I was right about the Chinook Winds last month. They came a month early this Winter. Which means that the unusually warmer temperatures created by the Chinook Winds will be recorded in December 2019 temperatures, instead of the January 2020 temperatures, as is typical for those winds. If the Chinook Winds return back to blowing during the month of January, like they normally do, then the next time they blow will be in January 2021. That should make the year 2020 just a tad cooler than it would have been normally.

A Charles Russell print that was my father's, and now hangs on my home office wall.







 
Let's say it is getting hotter. Let's even agree with a limited number of scientists who think the increase in heat is caused by humans and can be fixed by humans. Why should that cause us to support the Paris Climate Accord which includes 'corrective' actions involving redistributing US wealth among the poor nations of the world. Are we so rich that we can afford to spend tens of trillions of dollars in foreign aid for the purpose of funding "sustainable growth" experiments in socialism around the world?
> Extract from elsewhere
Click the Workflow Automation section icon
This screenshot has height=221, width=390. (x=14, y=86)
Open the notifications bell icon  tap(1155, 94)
I understand this viewpoint. There are lots of reasons to not take action. Asking people to sacrifice is always difficult, especially when they see other people not making similar sacrifices. Starting in on a big discussion of what's fair is not going to be fruitful.

So.

I think we won't be able to depress consumption of fossil fuels by asking for sacrifice. I just don't think people will respond. Therefore, we need to be investigation carbon recapture technologies. Technology got us into this mess, hopefully technology can pull us out.
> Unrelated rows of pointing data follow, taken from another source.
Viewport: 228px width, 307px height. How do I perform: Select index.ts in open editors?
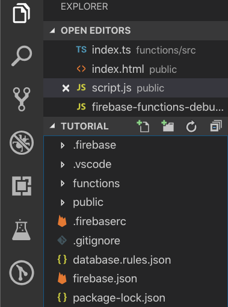135,50
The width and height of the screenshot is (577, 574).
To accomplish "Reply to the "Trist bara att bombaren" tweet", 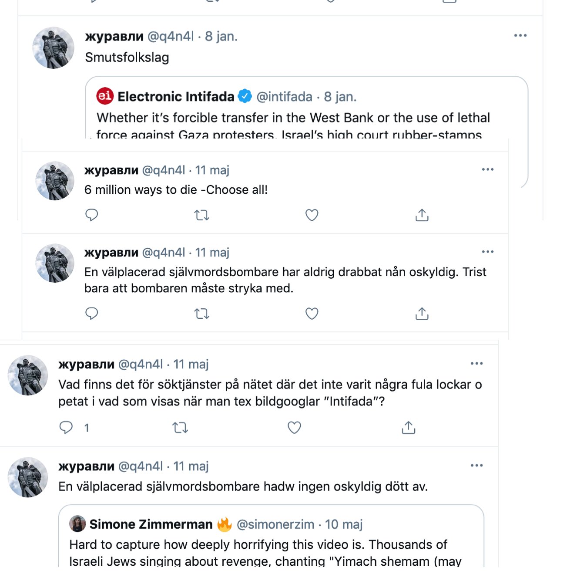I will click(91, 314).
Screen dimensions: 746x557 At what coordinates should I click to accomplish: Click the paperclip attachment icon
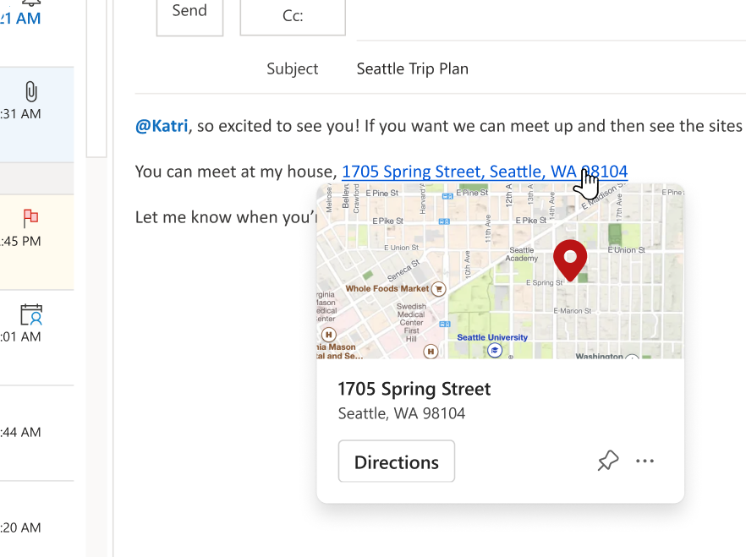[x=31, y=91]
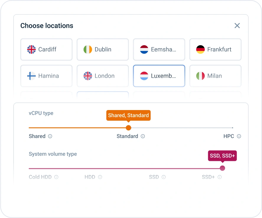Viewport: 262px width, 218px height.
Task: Click the info icon beside Standard
Action: [x=143, y=136]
In the meantime, we should do what we can, like reduce our use, promote alternative energy sources, and whatnot. Alternative energy is a booming industry, now employing more people than the fossil fuel industry.
All told, nearly 1 million Americans are working near- or full-time in the energy efficiency, solar, wind, and alternative vehicles sectors. This is almost five times the current employment in the fossil fuel electric industry, which includes coal, gas, and oil workers.
And at an absolute minimum, we should stop subsidizing the fossil fuel industry. Use the money save to promote carbon recapture. Whoever builds the best mousetrap in that area will be minting money.
 
I understand this viewpoint. There are lots of reasons to not take action. Asking people to sacrifice is always difficult, especially when they see other people not making similar sacrifices. Starting in on a big discussion of what's fair is not going to be fruitful.

So.

I think we won't be able to depress consumption of fossil fuels by asking for sacrifice. I just don't think people will respond. Therefore, we need to be investigation carbon recapture technologies. Technology got us into this mess, hopefully technology can pull us out.
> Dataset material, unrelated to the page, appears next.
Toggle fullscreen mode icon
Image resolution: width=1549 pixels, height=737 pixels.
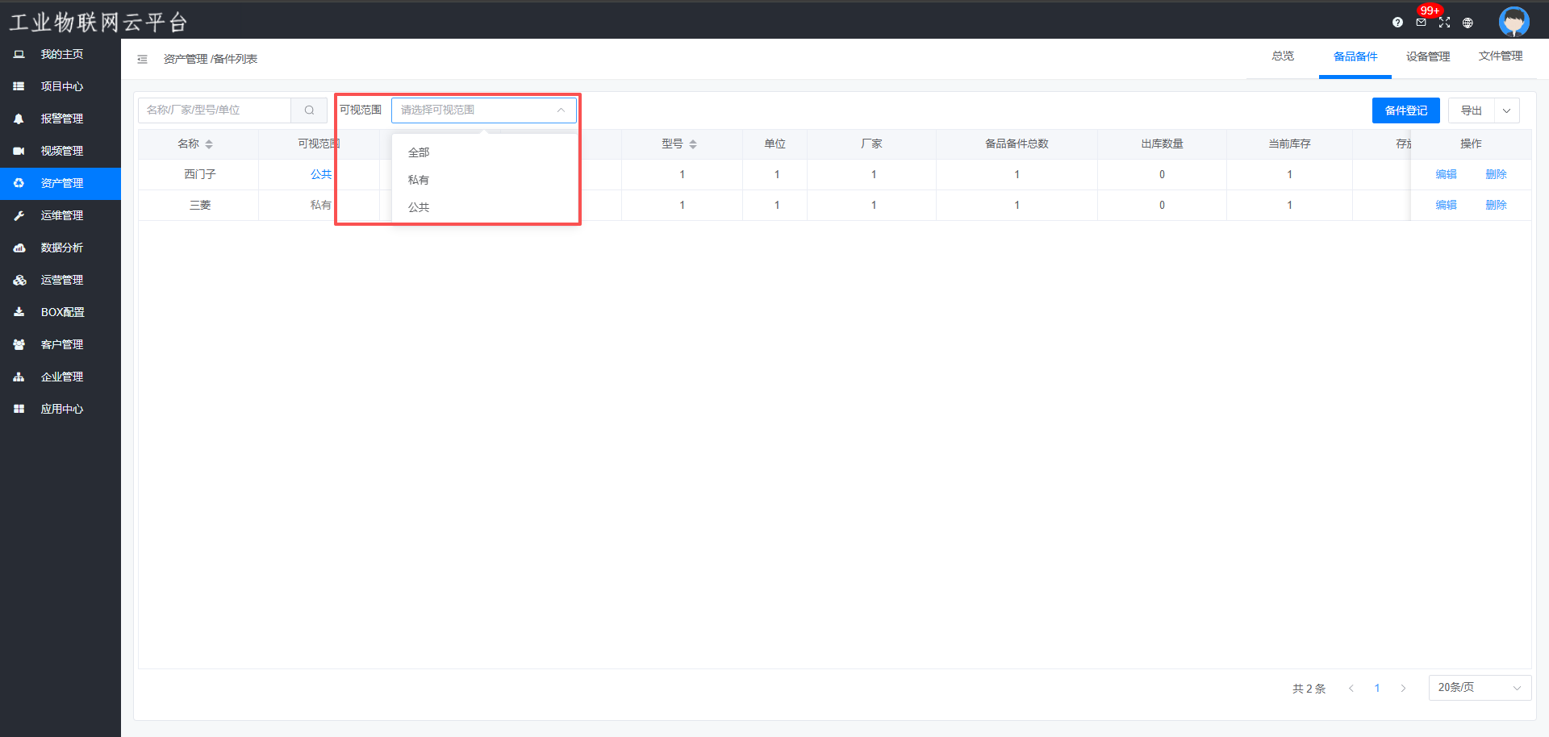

In the meantime, we should do what we can, like reduce our use, promote alternative energy sources, and whatnot. Alternative energy is a booming industry, now employing more people than the fossil fuel industry.

And at an absolute minimum, we should stop subsidizing the fossil fuel industry. Use the money save to promote carbon recapture. Whoever builds the best mousetrap in that area will be minting money.

We do not subsidize the fossil fuel industry.